Il vino italiano in Cina, sembra crescere di reputazione, ma i dati economici parlano di un sostanziale immobilismo o, al massimo, di una leggere crescita. Secondo i dati delle dogane cinesi sull’intero 2018, riportati da Ice di Pechino, le esportazioni di vini italiani hanno raggiunto quota 168 milioni di dollari, con una crescita di appena il 4,6% in valore sul 2017. Eppure, quello oltre la Grande Muraglia è un mercato enorme, da presidiare per cogliere la grande crescita che tutti prevedono, e che farà della Cina il primo mercato di vino al mondo nel giro di pochi anni. E, intanto, saranno Brunello di Montalcino, Amarone della Valpolicella, Barolo, Prosecco, ed Etna a rappresentare l’Italia al China Wine Summit (Shanghai, 23-24 febbraio 2019) dove ogni anno vengono premiati da critici ed esperti internazionali del settore i migliori vini cinesi. “Alcuni vini cinesi sono tecnicamente perfetti ma mancano di anima” dice Silvana Ballotta, Ceo di Business Strategies, unica società italiana nella manifestazione cinese con una Master Class dedicata al valore e alla promozione del made in Italy. “I cinesi si stanno aprendo al mondo del vino con delle produzioni anche di qualità, ma riconoscono al vino italiano quel patrimonio di storia e cultura che ancora a loro manca, e che noi dobbiamo imparare a raccontare di più”.
Secondo l’elaborazione dell’osservatorio di Business Strategies, nonostante una crescita delle esportazioni che nel quinquennio 2012/2017 ha raggiunto il +93,1%, il Belpaese si classifica ancora solo 28esimo tra i fornitori di food & wine in Cina con una quota di mercato che non arriva allo 0,5%, settimo tra i soli competitor europei. Un dato che migliora sul fronte vino, dove l’Italia, nel 2018, ha praticamente raggiunto la Spagna tra i fornitori (dopo Francia, lontanissima, Australia e Cile), con una market share pari al 7% delle importazioni complessive di vino in Cina.
“Soffriamo di un deficit di conoscenza che si traduce in un deficit di posizionamento e di mercato - prosegue Ballotta - una migliore promozione integrata dell’Italia, non solo in Cina ma nel mondo, potrebbe portare ad un valore economico aggiuntivo di oltre +45 miliardi di euro.
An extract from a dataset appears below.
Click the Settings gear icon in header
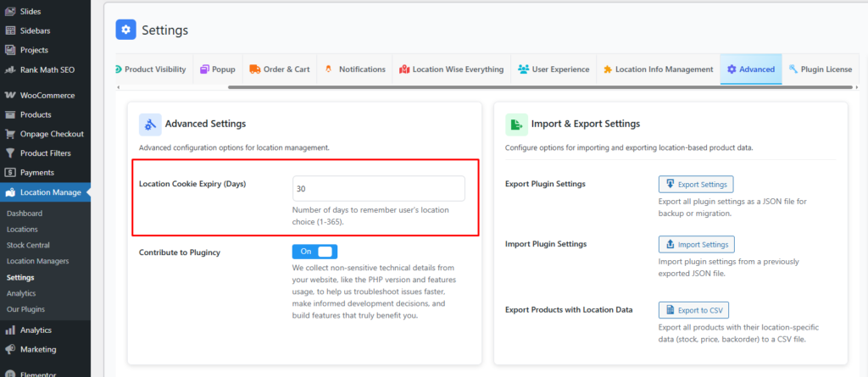Viewport: 868px width, 377px height. click(126, 30)
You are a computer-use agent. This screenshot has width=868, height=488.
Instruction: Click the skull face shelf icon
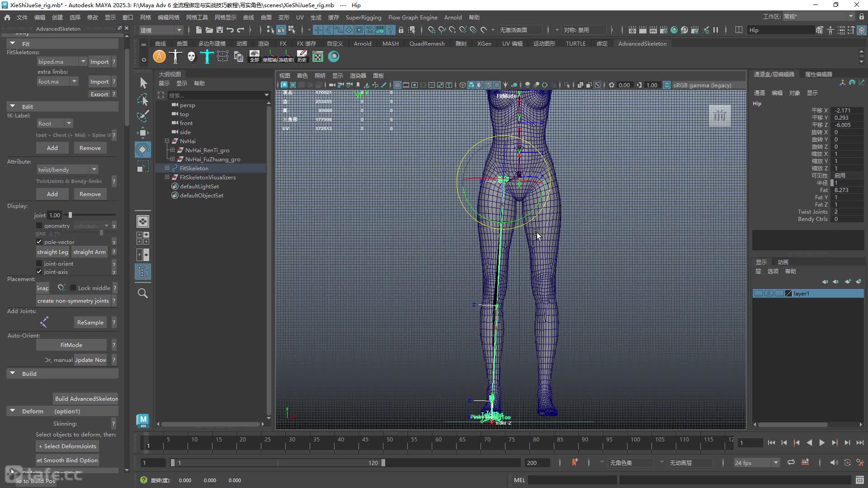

Parliamo di un valore che può raggiungere fino al 14% del Pil attuale (dati elaborati da The European House - Ambrosetti)”.
“L’Italia può tornare ad essere competitiva sui mercati internazionali – spiega ancora la Ballotta - a patto che ci sia un brand ombrello in grado di rappresentare tutti i produttori e delle strutture qualificate in grado di accompagnare nel mondo le aziende rappresentative del made in Italy e di fare formazione sul consumatore finale che è poi quello che stabilisce il successo di un prodotto rispetto ad un altro”.
Nei prossimi cinque anni, secondo le previsioni del Fondo Monetario Internazionale, il reddito medio pro-capite in Cina dovrebbe aumentare del 50%, con più di sei cinesi su dieci concentrati nelle aree urbane, mentre secondo le proiezioni dell’Istat, da qui al 2022 le esportazioni di vino italiano dovrebbero crescere di oltre il 38%.
Anche di questo si parlerà al China Wine Summit, la manifestazione più grande e più influente sul vino cinese organizzato da Shanghai Morning Post e Tastespirit. Unitamente alle sezioni dedicate al vino cinese ospiterà le master class di Jancis Robinson (critico enologico di fama mondiale), Bernard Burtschy (presidente dell’Associazione di Stampa Vinicola di Francia), Ian d’Agata (critico enologico per l’International Wine Cellar di Stephen Tanzer) e di Silvana Ballotta, aggiungendo un altro tassello alle azioni di Business Strategies in Cina, che, a Shanghai, ha fondando la prima accademia di vino italiano dedicata al consumatore cinese, la “Taste Italy! Wine Accademy”, e vanta collaborazioni e partnership con importanti società di ricerca, associazioni culturali e commerciali, governative e non, e con lo Shanghai Media Gruppo, il secondo gruppo media più grande in Cina.